### TO DO
Update the listing below by swapping every "sidebar" for "side panel" and leaving everything else the same.

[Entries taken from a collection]
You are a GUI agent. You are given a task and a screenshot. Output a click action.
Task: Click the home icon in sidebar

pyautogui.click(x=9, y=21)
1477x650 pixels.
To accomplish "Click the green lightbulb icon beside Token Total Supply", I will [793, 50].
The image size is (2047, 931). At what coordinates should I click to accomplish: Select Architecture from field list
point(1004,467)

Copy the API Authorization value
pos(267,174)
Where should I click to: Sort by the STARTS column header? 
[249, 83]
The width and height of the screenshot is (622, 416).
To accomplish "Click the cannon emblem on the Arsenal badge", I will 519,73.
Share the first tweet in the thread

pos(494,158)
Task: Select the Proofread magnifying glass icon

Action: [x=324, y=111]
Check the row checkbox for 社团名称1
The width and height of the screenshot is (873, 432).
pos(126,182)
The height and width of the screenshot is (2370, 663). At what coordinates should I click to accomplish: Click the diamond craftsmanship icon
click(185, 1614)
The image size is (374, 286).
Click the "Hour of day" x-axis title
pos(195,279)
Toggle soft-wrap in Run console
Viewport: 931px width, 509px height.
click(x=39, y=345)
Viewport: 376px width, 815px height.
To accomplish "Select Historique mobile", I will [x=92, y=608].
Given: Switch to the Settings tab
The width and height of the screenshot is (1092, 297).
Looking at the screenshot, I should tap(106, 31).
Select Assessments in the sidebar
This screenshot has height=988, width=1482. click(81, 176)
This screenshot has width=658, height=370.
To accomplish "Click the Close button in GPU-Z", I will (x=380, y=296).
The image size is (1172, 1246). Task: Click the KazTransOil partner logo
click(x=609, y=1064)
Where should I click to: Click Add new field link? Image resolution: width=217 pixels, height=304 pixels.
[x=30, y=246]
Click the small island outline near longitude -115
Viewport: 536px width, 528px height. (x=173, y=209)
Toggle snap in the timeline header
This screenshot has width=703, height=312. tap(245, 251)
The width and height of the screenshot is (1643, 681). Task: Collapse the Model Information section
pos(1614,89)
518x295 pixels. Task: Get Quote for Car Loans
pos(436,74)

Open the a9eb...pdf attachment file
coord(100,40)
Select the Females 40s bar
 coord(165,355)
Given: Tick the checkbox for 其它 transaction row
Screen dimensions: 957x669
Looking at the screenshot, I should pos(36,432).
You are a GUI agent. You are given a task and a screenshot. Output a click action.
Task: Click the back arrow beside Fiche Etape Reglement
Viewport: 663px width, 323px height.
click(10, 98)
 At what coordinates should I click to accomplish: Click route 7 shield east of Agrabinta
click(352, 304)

### SOLUTION FOR THIS EXERCISE
You are a GUI agent. You are given a task and a screenshot. Output a click action.
Task: Click the home icon in side panel

pyautogui.click(x=9, y=21)
1477x650 pixels.
To accomplish "Click the green lightbulb icon beside Token Total Supply", I will [793, 50].
The image size is (2047, 931). At what coordinates should I click to accomplish: Select Architecture from field list
point(1004,467)

Copy the API Authorization value
pos(267,174)
Where should I click to: Sort by the STARTS column header? 
[249, 83]
The width and height of the screenshot is (622, 416).
To accomplish "Click the cannon emblem on the Arsenal badge", I will 519,73.
Share the first tweet in the thread

pos(494,158)
Task: Select the Proofread magnifying glass icon

Action: [x=324, y=111]
Check the row checkbox for 社团名称1
The width and height of the screenshot is (873, 432).
pos(126,182)
The height and width of the screenshot is (2370, 663). At what coordinates should I click to accomplish: Click the diamond craftsmanship icon
click(185, 1614)
The image size is (374, 286).
Click the "Hour of day" x-axis title
pos(195,279)
Toggle soft-wrap in Run console
Viewport: 931px width, 509px height.
click(x=39, y=345)
Viewport: 376px width, 815px height.
To accomplish "Select Historique mobile", I will [x=92, y=608].
Given: Switch to the Settings tab
The width and height of the screenshot is (1092, 297).
Looking at the screenshot, I should tap(106, 31).
Select Assessments in the side panel
This screenshot has height=988, width=1482. click(81, 176)
This screenshot has width=658, height=370.
To accomplish "Click the Close button in GPU-Z", I will (x=380, y=296).
The image size is (1172, 1246). Task: Click the KazTransOil partner logo
click(x=609, y=1064)
Where should I click to: Click Add new field link? Image resolution: width=217 pixels, height=304 pixels.
[x=30, y=246]
Click the small island outline near longitude -115
Viewport: 536px width, 528px height. (x=173, y=209)
Toggle snap in the timeline header
This screenshot has width=703, height=312. tap(245, 251)
The width and height of the screenshot is (1643, 681). Task: Collapse the Model Information section
pos(1614,89)
518x295 pixels. Task: Get Quote for Car Loans
pos(436,74)

Open the a9eb...pdf attachment file
coord(100,40)
Select the Females 40s bar
 coord(165,355)
Given: Tick the checkbox for 其它 transaction row
Screen dimensions: 957x669
Looking at the screenshot, I should pos(36,432).
You are a GUI agent. You are given a task and a screenshot. Output a click action.
Task: Click the back arrow beside Fiche Etape Reglement
Viewport: 663px width, 323px height.
click(10, 98)
 At what coordinates should I click to accomplish: Click route 7 shield east of Agrabinta
click(352, 304)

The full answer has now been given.